Both shoes missed their target – one went high, the president ducked the other – and Bush did his best to laugh the whole incident off. “I saw his sole,” he joked. But Bush is unlikely ever to escape the image of him cowering behind a lectern watched by an unruffled Iraqi prime minister, Nuri al-Maliki. The humiliating scene will doubtless be played and replayed whenever his Iraq record is assessed.
The 28-year-old journalist at the centre of the storm appears to have made his name. The world saw Zaidi’s shoes fly and heard his cry: “That is a farewell kiss, you dog.” Last night, the shoes were being held as evidence and Zaidi was being questioned, facing a possible two years in prison or a hefty fine for insulting a foreign head of state.

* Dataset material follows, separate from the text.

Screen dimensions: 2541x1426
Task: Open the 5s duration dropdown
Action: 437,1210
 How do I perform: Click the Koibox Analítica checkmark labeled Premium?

Zaidi’s employer, al-Baghdadia, an Iraqi network with headquarters in Egypt, warned in a statement: “Any measures against Muntadhar will be considered the acts of a dictatorial regime.” And a head of steam seemed to be building behind a movement to have him freed as an embodiment of Iraq’s suffering.
Zaidi, an Iraqi Shia, has had the common Iraqi experience of being caught between the warring parties. He was kidnapped while walking to work just over a year ago by suspected al-Qaida members. In the weeks that followed he was detained by Iraqi forces and then American troops, as a terrorist suspect.
His brothers said it was done on the spur of the moment, but his colleagues at al-Baghdadia said he had been planning it for months. One unnamed journalist even told the New York Times website it was Zaidi’s “dream to hit Bush with shoes”. If so, the dream came half true. The shoes missed, but the throw struck deep.
Back in the news
This is not the first time Muntadhar al-Zaidi has made the news rather than simply reported it. Just over a year ago the young Iraqi Shia journalist was kidnapped as he walked to work and held for more than 48 hours. On his release he said his captors, who were suspected of being al-Qaida members, had questioned him about his work and beaten him. In January he was detained by American troops searching his building but released after a day with an apology. There was some evidence yesterday that Zaidi’s dramatic gesture against George Bush had been premeditated. Colleagues at al-Baghdadia television network where he has worked since 2005 described him as a “fervent nationalist” who hated all things American. Some al-Baghdadia employees told a French press agency that Zaidi had planned the assault on Bush for months. The reporter’s brothers said his act was one of principle, and not aimed at the Iraqi prime minister, Nuri al-Maliki, aware that the crime of insulting the Iraqi state carries with it a potentially heavy sentence.
“Muntadhar did not mean to insult Maliki or the Iraqi government,” one of the brothers, Dhurgham al-Zaidi, told Reuters television. “Muntadhar has in his heart a message of every Iraqi which he wants to convey to the occupiers represented by the person of US president Bush and he did it to convey it.”